乾羅勒自然不是這麼容易就消耗的完的。網路上逛來逛去我又找到一個靈感。我參考祖宜的作法,隨興的將奶油、羅勒與蒜頭拌勻。今早切了一些抹在法國棍子麵包上,進小烤箱烤了一下。羅勒香很足,可惜蒜香有點不夠。雖然沒加鹽巴但我並不覺得有缺鹹味。

Ingredient:

  • 乾羅勒 dried basil, 1 Tbsp
  • 無鹽奶油 butter, 大約一條半 3/4 cup
  • 蒜頭, 6 cloves ( 可以再放多一倍)

Methods:

  • 奶油回溫到室溫,要軟化到很容易抹開的程度。
  • 蒜頭切末,將蒜末與蘿勒與奶油用叉子拌勻。
  • 拿一張鋁箔紙或烤盤紙把奶油捲成圓柱狀,放進冷凍庫定型。

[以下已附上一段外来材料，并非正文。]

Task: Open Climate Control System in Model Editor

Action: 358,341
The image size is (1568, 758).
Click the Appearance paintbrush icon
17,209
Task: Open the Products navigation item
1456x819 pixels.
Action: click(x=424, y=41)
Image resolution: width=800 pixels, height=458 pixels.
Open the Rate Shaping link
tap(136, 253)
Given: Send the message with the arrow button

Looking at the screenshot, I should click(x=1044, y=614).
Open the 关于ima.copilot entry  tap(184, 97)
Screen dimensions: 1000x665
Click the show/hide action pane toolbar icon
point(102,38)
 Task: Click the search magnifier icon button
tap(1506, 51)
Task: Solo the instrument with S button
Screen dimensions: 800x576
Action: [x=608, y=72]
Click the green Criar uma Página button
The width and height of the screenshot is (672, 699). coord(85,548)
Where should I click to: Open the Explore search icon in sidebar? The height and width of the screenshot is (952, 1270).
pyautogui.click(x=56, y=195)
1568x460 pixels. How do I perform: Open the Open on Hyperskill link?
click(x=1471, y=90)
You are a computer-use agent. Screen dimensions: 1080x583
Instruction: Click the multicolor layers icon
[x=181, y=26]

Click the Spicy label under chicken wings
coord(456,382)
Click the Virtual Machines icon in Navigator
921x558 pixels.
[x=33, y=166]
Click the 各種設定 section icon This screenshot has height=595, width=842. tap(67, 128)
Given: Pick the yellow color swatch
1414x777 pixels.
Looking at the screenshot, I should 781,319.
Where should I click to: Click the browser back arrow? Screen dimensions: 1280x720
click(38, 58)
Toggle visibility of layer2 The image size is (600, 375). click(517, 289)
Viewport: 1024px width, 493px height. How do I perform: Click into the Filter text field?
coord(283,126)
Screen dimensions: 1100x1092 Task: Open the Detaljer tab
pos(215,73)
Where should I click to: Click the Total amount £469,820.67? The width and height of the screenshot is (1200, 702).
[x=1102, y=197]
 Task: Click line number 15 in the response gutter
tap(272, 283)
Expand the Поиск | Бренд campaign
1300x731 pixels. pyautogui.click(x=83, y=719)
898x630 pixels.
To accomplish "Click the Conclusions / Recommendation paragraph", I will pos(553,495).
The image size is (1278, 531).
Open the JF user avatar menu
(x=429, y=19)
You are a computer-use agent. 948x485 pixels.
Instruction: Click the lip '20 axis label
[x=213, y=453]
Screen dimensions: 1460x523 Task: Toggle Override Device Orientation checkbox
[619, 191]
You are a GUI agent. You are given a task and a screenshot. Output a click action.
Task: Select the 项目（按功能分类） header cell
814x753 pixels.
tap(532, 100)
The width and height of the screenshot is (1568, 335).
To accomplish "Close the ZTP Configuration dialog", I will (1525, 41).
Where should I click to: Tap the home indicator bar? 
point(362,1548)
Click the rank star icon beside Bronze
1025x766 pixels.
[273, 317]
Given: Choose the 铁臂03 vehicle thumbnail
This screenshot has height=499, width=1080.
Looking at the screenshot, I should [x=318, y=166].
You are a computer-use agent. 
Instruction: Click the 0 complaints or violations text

要吃的部分可以放進冷藏庫回溫。

可以參考祖宜的影片

 


蘿勒蕃茄義大利麵醬 First try on basil marinara

家裡出現了一罐Costco買回來的超大罐乾蘿勒,買回來的人不會用,勤儉持家的我總是得想個辦法把食物消耗掉。要能大量消耗香草,又要是燉煮的才不會吃到乾香料扎扎的口感,那就來試著做marinara吧。其實香草植物還是新鮮的好啊,乾的香氣好少,煮出來醬汁顏色也不漂亮。除非真的真的有困難(或是像我得清櫥櫃),還是用新鮮的吧!

之後我烤了一些杏鮑菇,與這個醬拌在一起略為加熱,再與麵條拌炒。爸媽都覺得很好吃,我覺得雖還有改進空間但也還算不錯囉。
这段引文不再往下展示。